**ABOUT THIS EXERCISE**
Repeat the records below exactly, leaving out every picture.

**Pixel coordinate grounding data**

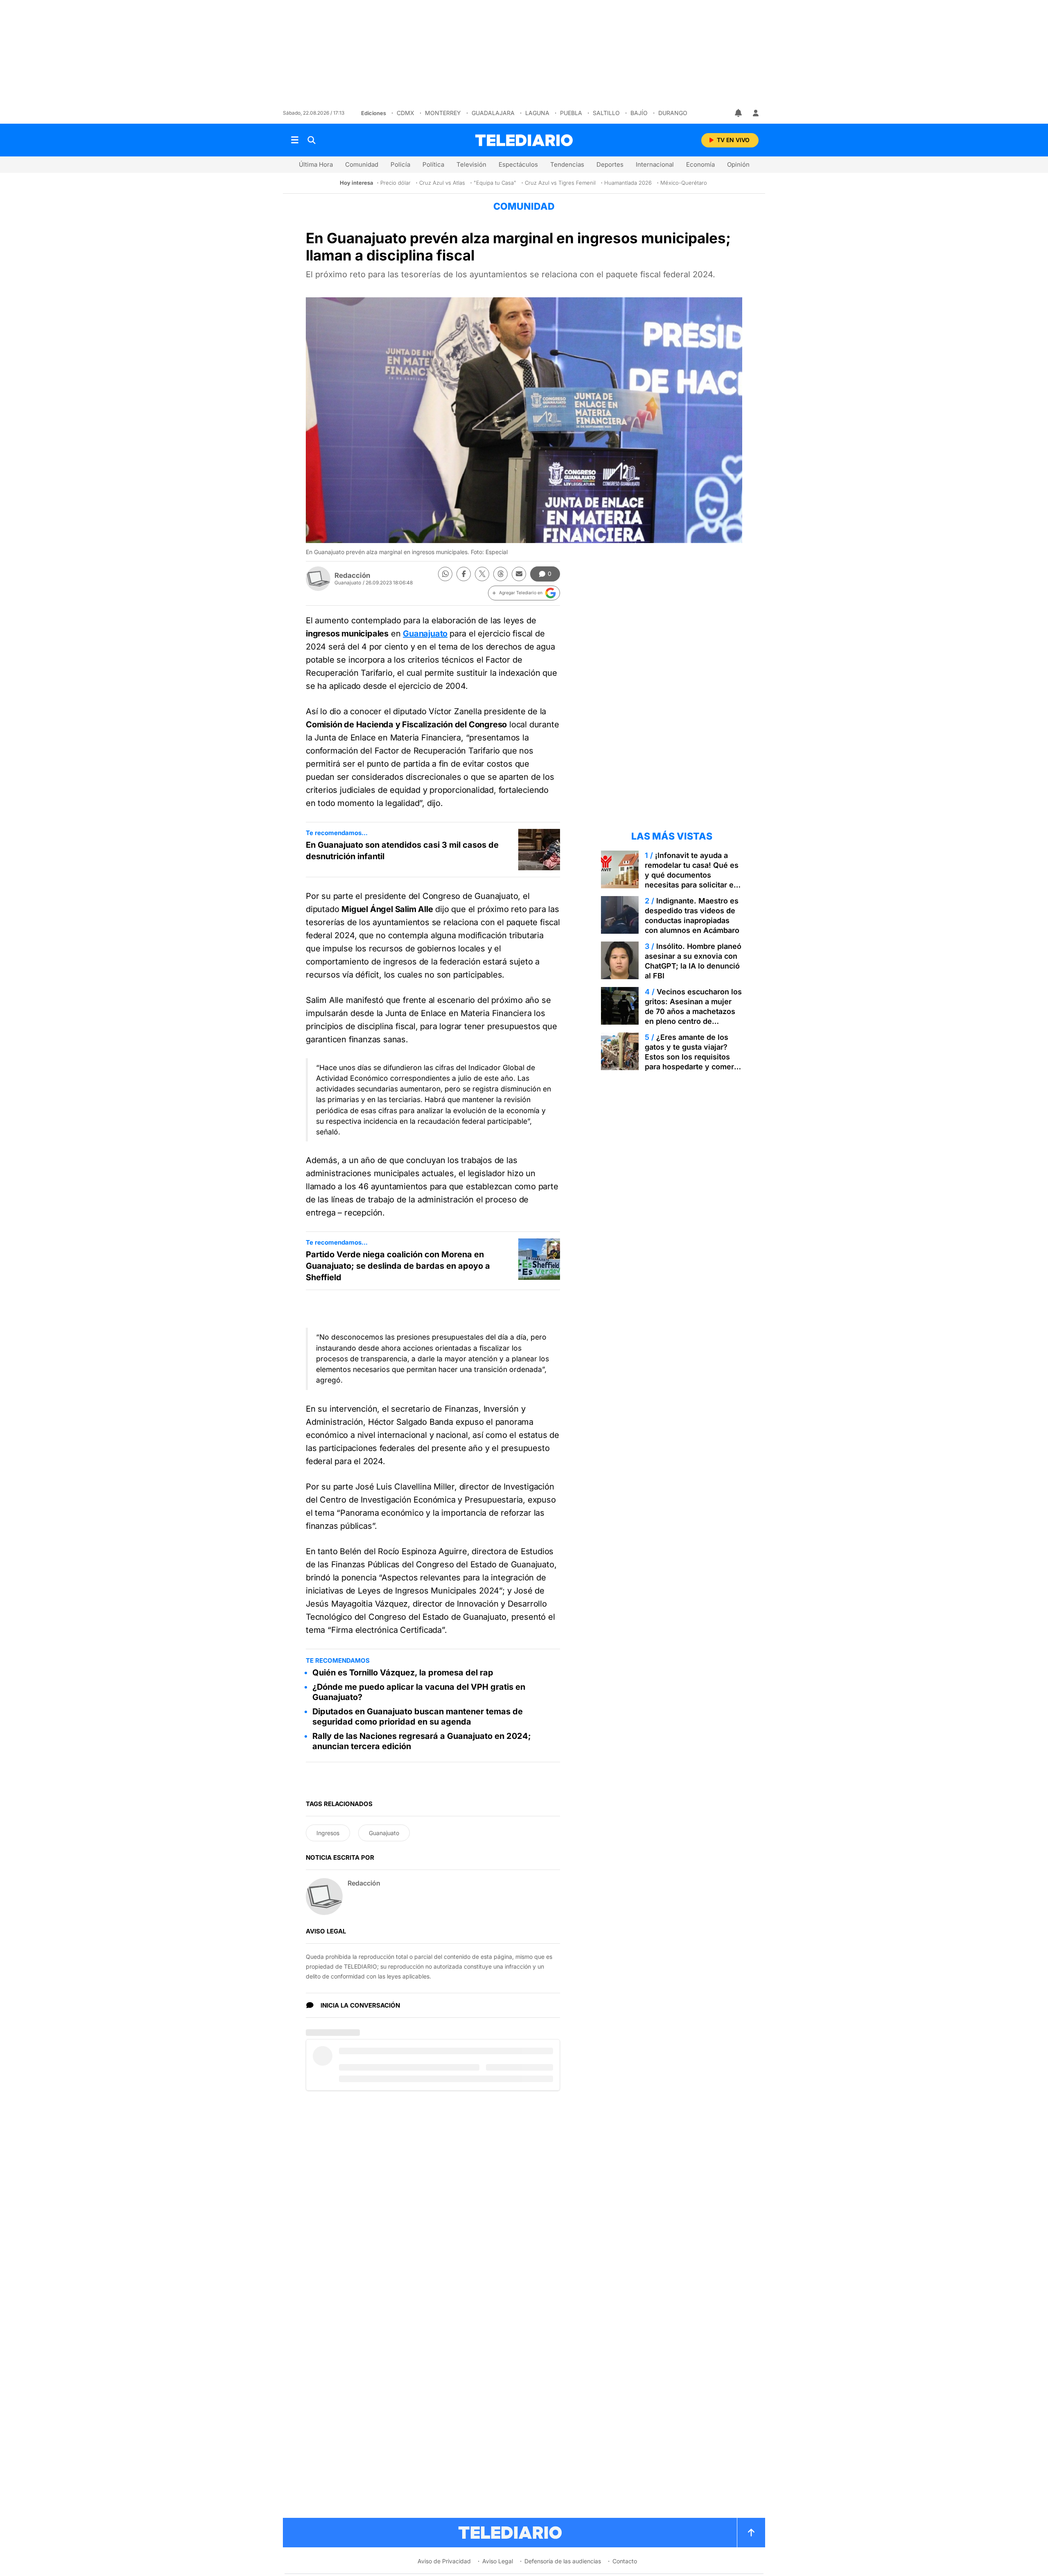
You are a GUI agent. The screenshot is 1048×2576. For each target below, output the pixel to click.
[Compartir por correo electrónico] (519, 574)
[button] (524, 593)
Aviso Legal (497, 2561)
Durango (672, 112)
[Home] (524, 140)
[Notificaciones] (739, 113)
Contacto (624, 2561)
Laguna (537, 112)
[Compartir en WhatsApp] (445, 574)
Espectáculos (518, 164)
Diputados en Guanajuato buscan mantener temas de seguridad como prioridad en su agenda (417, 1717)
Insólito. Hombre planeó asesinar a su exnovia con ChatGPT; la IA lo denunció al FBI (693, 961)
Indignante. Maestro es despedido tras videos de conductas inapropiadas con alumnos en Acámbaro (692, 915)
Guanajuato (425, 633)
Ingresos (327, 1832)
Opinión (738, 164)
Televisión (471, 164)
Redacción (352, 575)
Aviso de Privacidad (444, 2561)
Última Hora (316, 164)
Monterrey (443, 112)
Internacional (655, 164)
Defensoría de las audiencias (562, 2561)
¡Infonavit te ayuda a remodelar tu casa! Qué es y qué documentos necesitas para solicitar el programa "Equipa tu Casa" (693, 875)
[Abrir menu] (294, 140)
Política (433, 164)
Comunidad (361, 164)
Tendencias (567, 164)
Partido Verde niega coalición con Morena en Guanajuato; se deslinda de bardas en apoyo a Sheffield (398, 1266)
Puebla (571, 112)
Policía (400, 164)
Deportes (609, 164)
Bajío (639, 112)
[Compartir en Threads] (500, 574)
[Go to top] (751, 2532)
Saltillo (606, 112)
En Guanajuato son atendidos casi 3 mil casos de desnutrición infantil (402, 850)
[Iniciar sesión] (756, 113)
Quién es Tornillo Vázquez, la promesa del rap (402, 1672)
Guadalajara (493, 112)
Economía (700, 164)
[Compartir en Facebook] (463, 574)
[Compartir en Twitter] (482, 574)
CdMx (405, 112)
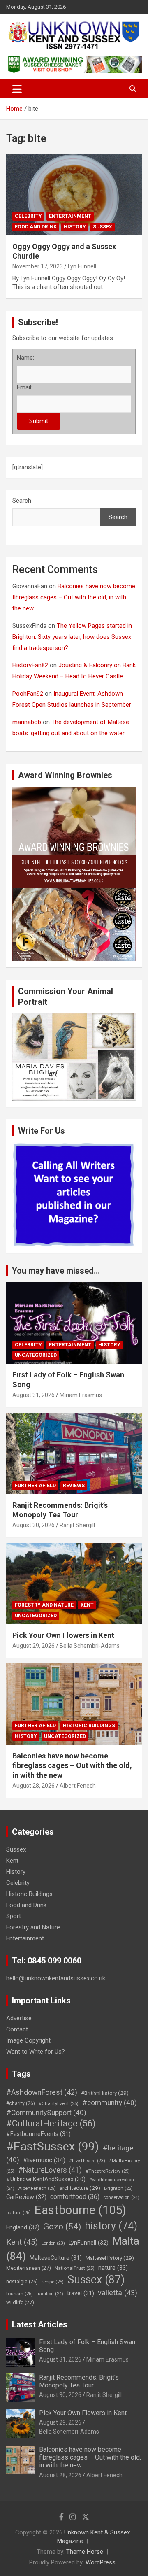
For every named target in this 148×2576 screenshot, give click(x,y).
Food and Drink (36, 227)
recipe (53, 2282)
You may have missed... (56, 1271)
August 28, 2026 (33, 1785)
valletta (117, 2292)
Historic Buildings (89, 1725)
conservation (121, 2197)
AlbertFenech (37, 2188)
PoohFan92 (27, 693)
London (53, 2243)
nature (113, 2267)
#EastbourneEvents (38, 2134)
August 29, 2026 (33, 1645)
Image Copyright (28, 2040)
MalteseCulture (56, 2258)
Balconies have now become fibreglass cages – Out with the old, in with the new (73, 597)
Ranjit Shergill (77, 1525)
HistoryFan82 (30, 665)
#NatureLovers (50, 2170)
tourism (19, 2294)
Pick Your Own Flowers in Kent (63, 1635)
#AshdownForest (41, 2092)
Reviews (74, 1485)
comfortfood (74, 2197)
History (75, 227)
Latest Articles (39, 2324)
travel (80, 2293)
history (111, 2226)
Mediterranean (28, 2268)
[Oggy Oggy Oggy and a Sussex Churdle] (74, 194)
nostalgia (22, 2282)
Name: (25, 357)
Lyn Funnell (82, 266)
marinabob (26, 722)
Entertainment (70, 216)
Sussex (102, 227)
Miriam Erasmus (81, 1395)
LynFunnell (89, 2242)
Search (21, 500)
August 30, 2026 (33, 1525)
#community (109, 2103)
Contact (17, 2029)
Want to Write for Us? (35, 2051)
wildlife (20, 2302)
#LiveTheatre (87, 2161)
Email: (24, 387)
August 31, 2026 (33, 1395)
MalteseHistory (110, 2258)
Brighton (118, 2188)
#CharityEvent (59, 2103)
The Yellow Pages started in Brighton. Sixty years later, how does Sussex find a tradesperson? (72, 637)
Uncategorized (36, 1355)
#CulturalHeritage (50, 2123)
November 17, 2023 (37, 266)
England (22, 2227)
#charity (20, 2103)
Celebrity (28, 216)
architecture (80, 2188)
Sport (13, 1916)
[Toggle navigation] (17, 88)
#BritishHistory (105, 2092)
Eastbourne (80, 2210)
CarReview (26, 2197)
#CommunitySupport (46, 2112)
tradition (50, 2294)
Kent (87, 1605)
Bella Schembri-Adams (90, 1645)
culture (18, 2212)
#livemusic (44, 2160)
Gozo (62, 2226)
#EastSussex (52, 2146)
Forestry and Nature (44, 1605)
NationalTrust (75, 2268)
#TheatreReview (108, 2171)
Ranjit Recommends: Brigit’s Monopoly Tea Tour (79, 2381)
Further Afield (35, 1485)
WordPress (101, 2562)
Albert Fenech (78, 1785)
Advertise (19, 2018)
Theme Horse (84, 2551)
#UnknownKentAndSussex (46, 2179)
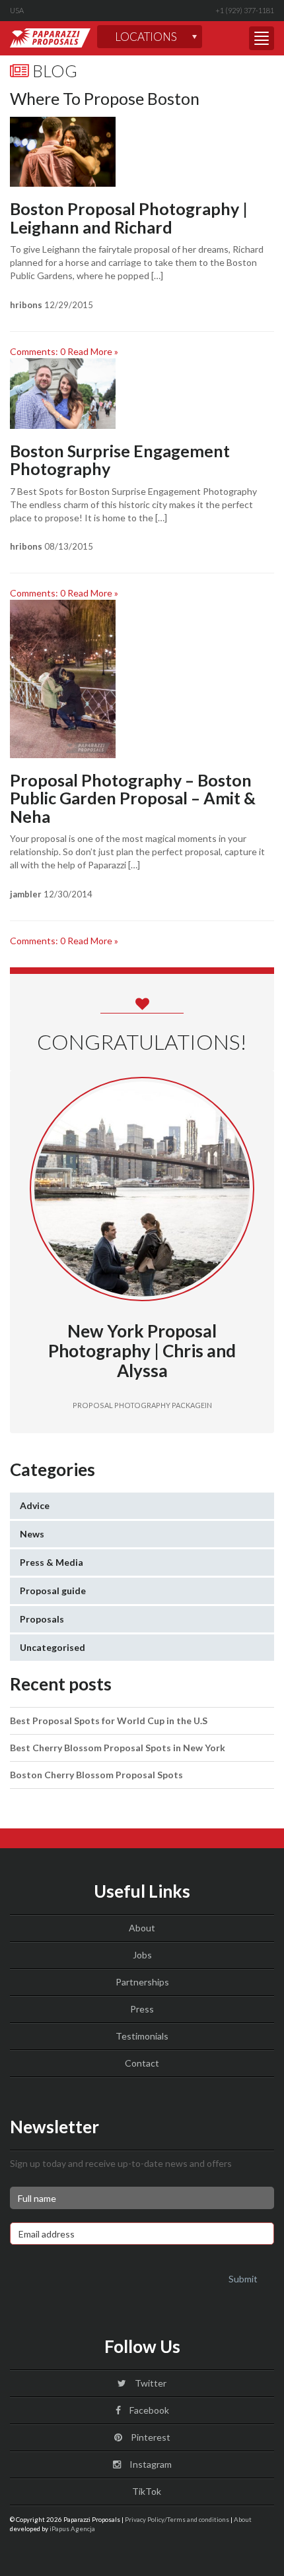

**YOUR SOLUTION**
You are a GUI agent. The screenshot is 1048×2576. For each target below, output the pixel to click.
[Compartir por correo electrónico] (519, 574)
[button] (524, 593)
Aviso Legal (497, 2561)
Durango (672, 112)
[Home] (524, 140)
[Notificaciones] (739, 113)
Contacto (624, 2561)
Laguna (537, 112)
[Compartir en WhatsApp] (445, 574)
Espectáculos (518, 164)
Diputados en Guanajuato buscan mantener temas de seguridad como prioridad en su agenda (417, 1717)
Insólito. Hombre planeó asesinar a su exnovia con ChatGPT; la IA lo denunció al FBI (693, 961)
Indignante. Maestro es despedido tras videos de conductas inapropiadas con alumnos en Acámbaro (692, 915)
Guanajuato (425, 633)
Ingresos (327, 1832)
Opinión (738, 164)
Televisión (471, 164)
Redacción (352, 575)
Aviso de Privacidad (444, 2561)
Última Hora (316, 164)
Monterrey (443, 112)
Internacional (655, 164)
Defensoría de las audiencias (562, 2561)
¡Infonavit te ayuda a remodelar tu casa! Qué es y qué documentos necesitas para solicitar el programa "Equipa tu Casa" (693, 875)
[Abrir menu] (294, 140)
Política (433, 164)
Comunidad (361, 164)
Tendencias (567, 164)
Partido Verde niega coalición con Morena en Guanajuato; se deslinda de bardas en apoyo a Sheffield (398, 1266)
Puebla (571, 112)
Policía (400, 164)
Deportes (609, 164)
Bajío (639, 112)
[Compartir en Threads] (500, 574)
[Go to top] (751, 2532)
Saltillo (606, 112)
En Guanajuato son atendidos casi 3 mil casos de desnutrición infantil (402, 850)
[Iniciar sesión] (756, 113)
Quién es Tornillo Vázquez, la promesa del rap (402, 1672)
Guadalajara (493, 112)
Economía (700, 164)
[Compartir en Facebook] (463, 574)
[Compartir en Twitter] (482, 574)
CdMx (405, 112)
For every named target in this 148×2576 screenshot, give click(x,y).
Food and Drink (36, 227)
recipe (53, 2282)
You may have missed... (56, 1271)
August 28, 2026 (33, 1785)
valletta (117, 2292)
Historic Buildings (89, 1725)
conservation (121, 2197)
AlbertFenech (37, 2188)
PoohFan92 (27, 693)
London (53, 2243)
nature (113, 2267)
#EastbourneEvents (38, 2134)
August 29, 2026 (33, 1645)
Image Copyright (28, 2040)
MalteseCulture (56, 2258)
Balconies have now become fibreglass cages – Out with the old, in with the new (73, 597)
Ranjit Shergill (77, 1525)
HistoryFan82 (30, 665)
#NatureLovers (50, 2170)
tourism (19, 2294)
Pick Your Own Flowers in Kent (63, 1635)
#AshdownForest (41, 2092)
Reviews (74, 1485)
comfortfood (74, 2197)
History (75, 227)
Latest Articles (39, 2324)
travel (80, 2293)
history (111, 2226)
Mediterranean (28, 2268)
[Oggy Oggy Oggy and a Sussex Churdle] (74, 194)
nostalgia (22, 2282)
Name: (25, 357)
Lyn Funnell (82, 266)
marinabob (26, 722)
Entertainment (70, 216)
Sussex (102, 227)
Miriam Erasmus (81, 1395)
LynFunnell (89, 2242)
Search (21, 500)
August 30, 2026 (33, 1525)
#community (109, 2103)
Contact (17, 2029)
Want to Write for Us? (35, 2051)
wildlife (20, 2302)
#LiveTheatre (87, 2161)
Email: (24, 387)
August 31, 2026 (33, 1395)
MalteseHistory (110, 2258)
Brighton (118, 2188)
#CharityEvent (59, 2103)
The Yellow Pages started in Brighton. Sixty years later, how does Sussex find a tradesperson? (72, 637)
Uncategorized (36, 1355)
#CulturalHeritage (50, 2123)
November 17, 2023 (37, 266)
England (22, 2227)
#charity (20, 2103)
Celebrity (28, 216)
architecture (80, 2188)
Sport (13, 1916)
[Toggle navigation] (17, 88)
#BritishHistory (105, 2092)
Eastbourne (80, 2210)
CarReview (26, 2197)
#CommunitySupport (46, 2112)
tradition (50, 2294)
Kent (87, 1605)
Bella Schembri-Adams (90, 1645)
culture (18, 2212)
#livemusic (44, 2160)
Gozo (62, 2226)
#EastSussex (52, 2146)
Forestry and Nature (44, 1605)
NationalTrust (75, 2268)
#TheatreReview (108, 2171)
Ranjit Recommends: Brigit’s Monopoly Tea Tour (79, 2381)
Further Afield (35, 1485)
WordPress (101, 2562)
Albert Fenech (78, 1785)
Advertise (19, 2018)
Theme Horse (84, 2551)
#UnknownKentAndSussex (46, 2179)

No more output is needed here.